Start of Entries provided

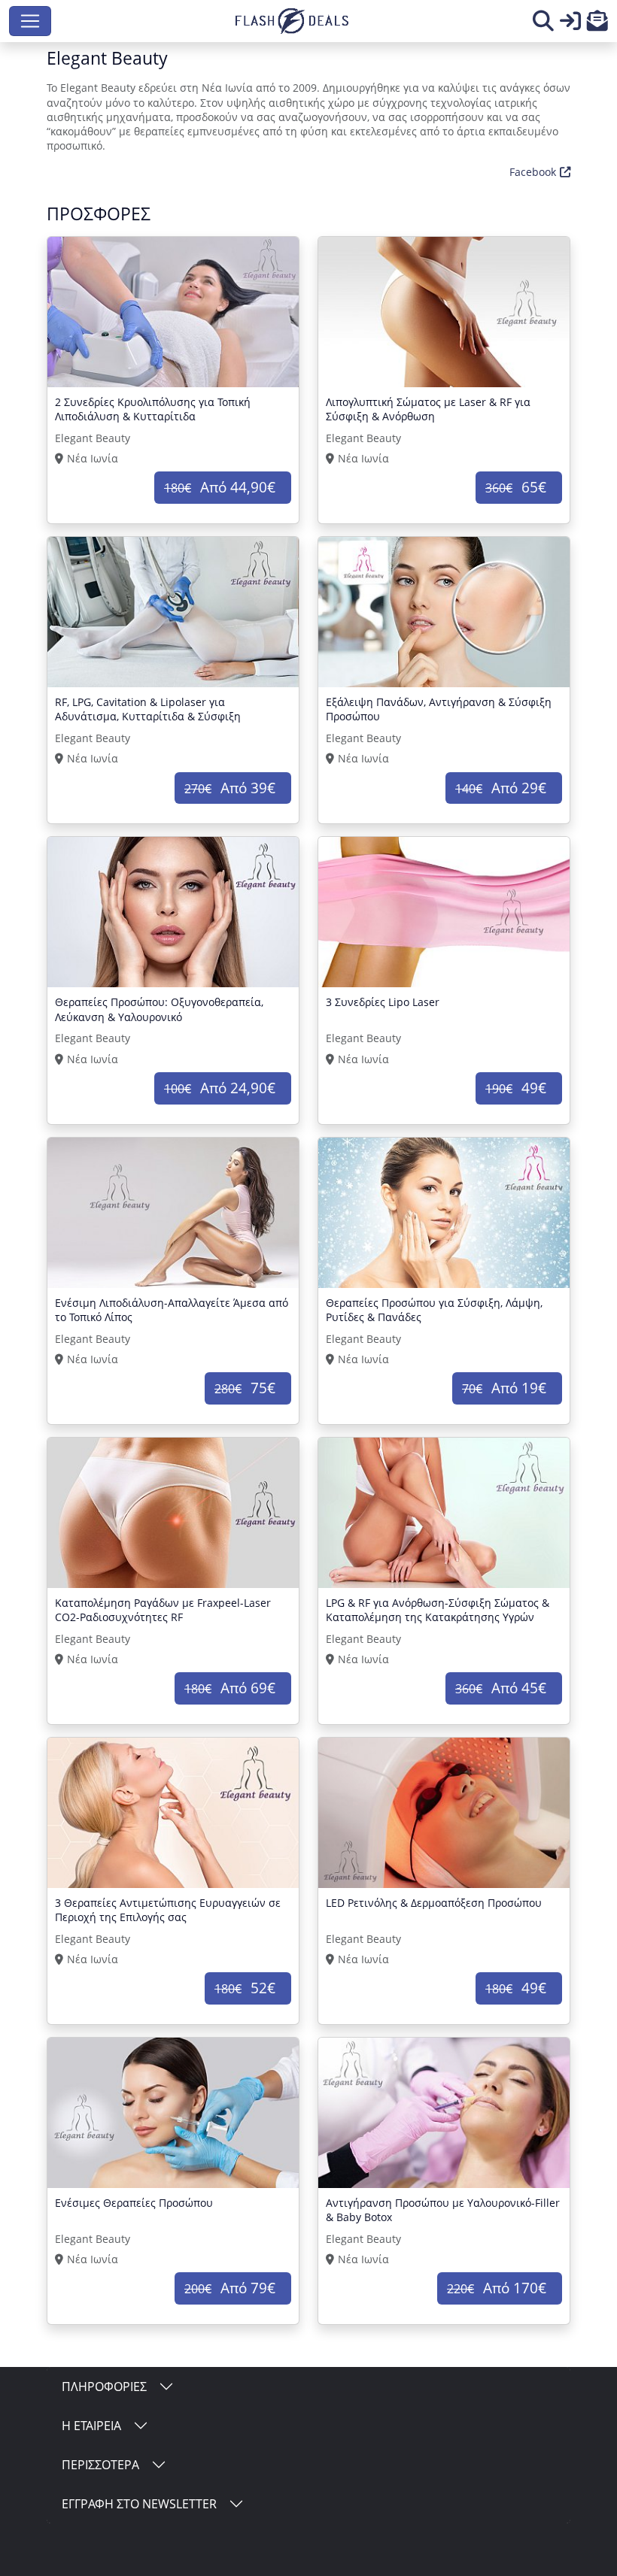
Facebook (532, 172)
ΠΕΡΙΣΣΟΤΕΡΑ (100, 2464)
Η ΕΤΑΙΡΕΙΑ (91, 2425)
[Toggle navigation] (30, 21)
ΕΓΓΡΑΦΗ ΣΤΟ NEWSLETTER (139, 2504)
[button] (597, 24)
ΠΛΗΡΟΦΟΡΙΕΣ (104, 2386)
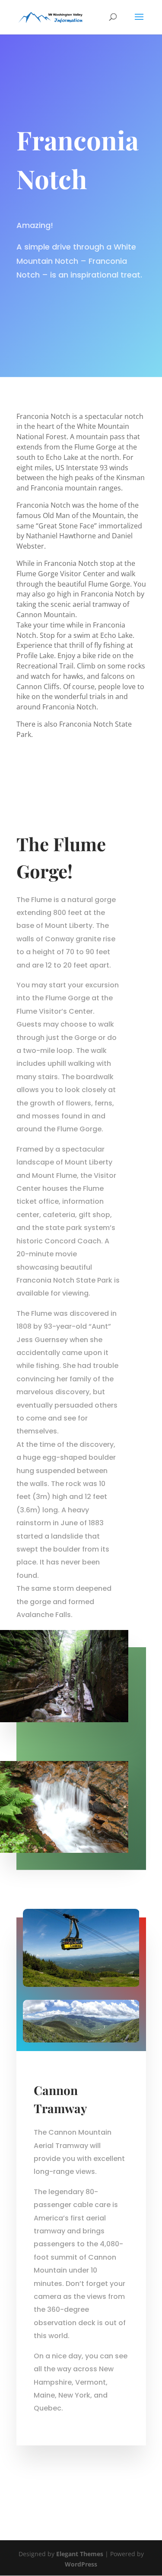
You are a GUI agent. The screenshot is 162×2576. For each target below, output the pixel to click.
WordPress (81, 2564)
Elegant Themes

End of Entries provided

Assigned task: What you return must match the entries above exactly, apart from the pictures, which are left out.

Result:
Facebook (532, 172)
ΠΕΡΙΣΣΟΤΕΡΑ (100, 2464)
Η ΕΤΑΙΡΕΙΑ (91, 2425)
[Toggle navigation] (30, 21)
ΕΓΓΡΑΦΗ ΣΤΟ NEWSLETTER (139, 2504)
[button] (597, 24)
ΠΛΗΡΟΦΟΡΙΕΣ (104, 2386)
You are a GUI agent. The screenshot is 162×2576. For each target below, output the pixel to click.
WordPress (81, 2564)
Elegant Themes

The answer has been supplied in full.